Democratic presidential front-runner Hillary Clinton, left, campaigns in Kentucky to fend off a challenge posed by Vermont Sen. Bernie Sanders, right. (Photos: AP)

Bernie Sanders is clearly winding down his campaign for the Democratic nomination. In speeches and interviews over the weekend, he started turning his lance away from Hillary Clinton and toward Donald Trump.

Though most of his supporters say they will make the transition to Clinton, a sizable minority — 28 percent, according to a recent poll — insist they will not. Some vow to cast ballots for Trump. The dedicated liberals among them (as opposed to those just along for a populist ride) are being called “dead-enders.”

I feel some of their pain, for I was once considered a dead-ender. The year was 2008. Barack Obama had clinched the Democratic nomination after a grueling contest.

Some Obama bros had subjected Clinton and her female supporters to vile sexist attacks. And it wasn’t just the knuckle draggers. The late Christopher Hitchens called her an “aging and resentful female.”

* Data:

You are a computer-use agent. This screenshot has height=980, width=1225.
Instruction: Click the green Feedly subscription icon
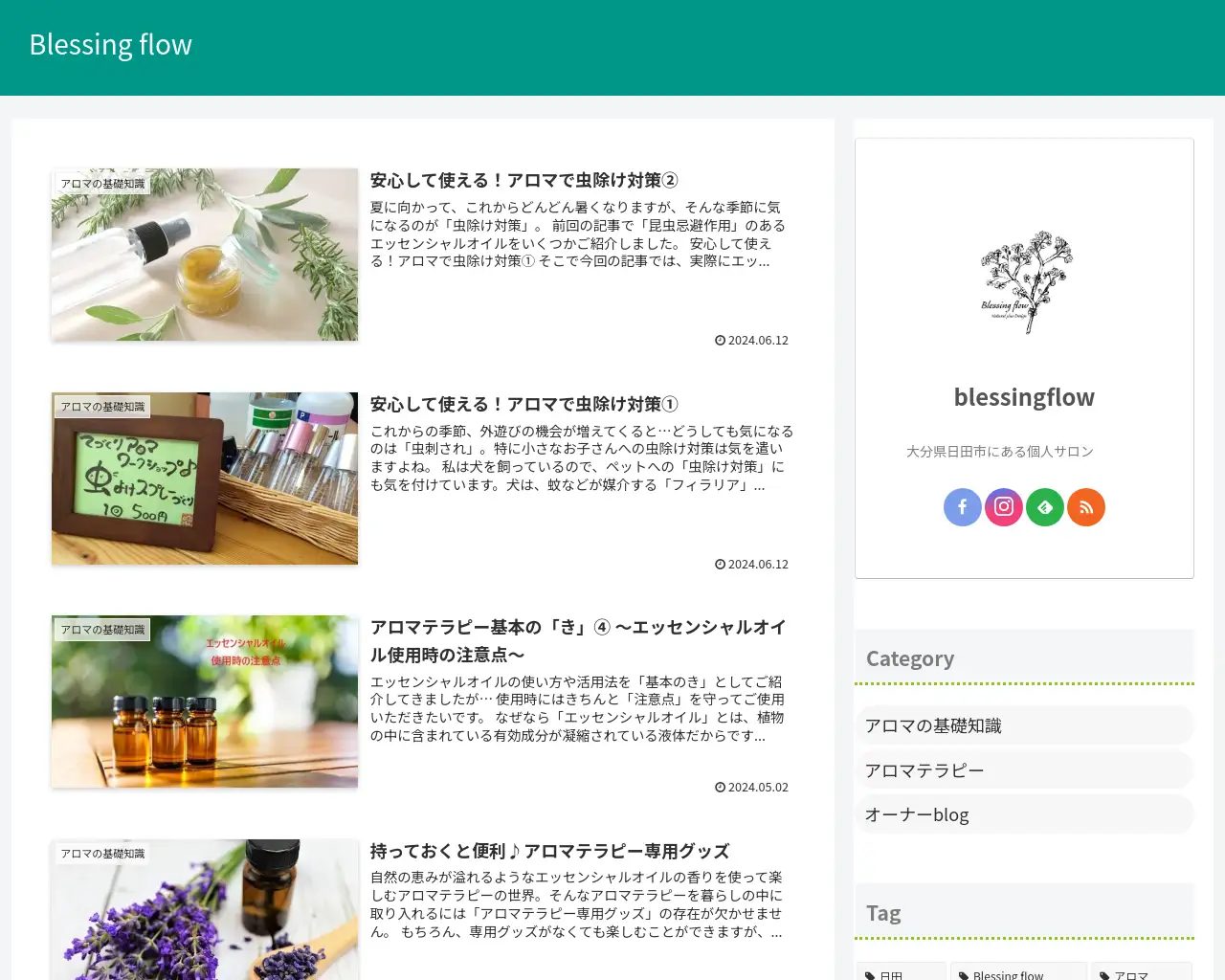coord(1044,507)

* Written instruction: Echo the passage of the opinion piece on the Sanders campaign that opens with the words containing "Bernie Sanders is" and closes with "a grueling contest.". The lines have no connection to the text.

* Exercise response:
Bernie Sanders is clearly winding down his campaign for the Democratic nomination. In speeches and interviews over the weekend, he started turning his lance away from Hillary Clinton and toward Donald Trump.

Though most of his supporters say they will make the transition to Clinton, a sizable minority — 28 percent, according to a recent poll — insist they will not. Some vow to cast ballots for Trump. The dedicated liberals among them (as opposed to those just along for a populist ride) are being called “dead-enders.”

I feel some of their pain, for I was once considered a dead-ender. The year was 2008. Barack Obama had clinched the Democratic nomination after a grueling contest.